Self Care

 
Image Description: grey tabby cat naps snuggled up with a plush cat toy

Image Description: grey tabby cat naps snuggled up with a plush cat toy

 

What is self care?  Is it relaxing in a bubble bath? Painting your nails? Binge watching your favorite TV show? So often I hear therapist ask clients and even each other, “are you practicing self care”?  When what they really mean is, are you giving yourself a break?  Are you doing things you enjoy.  Don’t get me wrong, allowing ourselves rest and enjoyment, as much as we are able, is so important.  But, often this question is posed as if YOU are doing something wrong if you are not resting. “Why aren’t YOU practicing self care?”.  This is something we cannot be guilted into and is not something we can do alone. So many therapists talk about “self care” as if it means bubble baths and going for a walk outside. Self care is not just these individual and temporary sources of respite. If you have trouble finding time for these forms of self care or if they do not sustain you, that does not mean you are doing anything wrong. 

We need to expand the conversation on self care. When talking about self care to talk about harmful workplace culture, capitalism, toxic individualism, and systems of oppression. I would like to see more talk about changing systems and more talk about community supports. I think we focus way too much on individual self-care and not enough on dismantling toxic structures and building healing community. I want to see more discussion of healthy interdependence. I want more discussion of  breakdowns and bad days as part of the human experience. Let’s talk about the impact of struggling with poverty and discrimination on self care. Let’s talk about unlearning unrealistic expectations of ourselves and others.

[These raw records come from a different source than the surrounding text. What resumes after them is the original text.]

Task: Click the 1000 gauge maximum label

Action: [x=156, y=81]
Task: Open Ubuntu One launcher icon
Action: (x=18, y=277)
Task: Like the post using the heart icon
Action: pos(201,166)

For today’s mental health practice, try to reimagine what caring for yourself looks like in a way that is NOT individualistic and that takes systemic factors into account 

Some prompts (pick one or two to focus on):

  • Who is someone you admire (either in real life or in the media) in terms of how they show up for themself?

  • What does a not-self-harming way of showing up for your community/causes that are important to you look like?

  • What helps you ask for help? What helps you challenge the ideas that you are a burden if you ask for help? What helps you challenge the idea that you have have to do this (whatever this is) on your own?

  • What support exists in your community to help you? What supports are missing? Are there people you can ask do to some of that emotional labor to look for/help build additional supports?

  • How have you been tending to shame, guilt, or fear? What tools might help you approach this discomfort more mindfully and with less avoidance?

  • Alternatively, what might help you recognize that you aren’t in a place to tackle this yet and right now you need rest?

  • What does emotional respite look like, feel like, sound like?

  • When do you feel the most yourself? When do you feel you can truly connect with your values? Passions? Hopes? Community?

  • What people, places, practices, etc help you challenge dominant narratives around how you are “supposed” to be, feel, think, or look?

  • What stories do you want to be telling about yourself to yourself (e.g. stories about strength, resilience, etc). ? How can you rethink what you are already doing this way?

  • What emotional weights are carrying from others expectations about you? How would you show up differently if you didn’t have to apologize for how you are and who you are?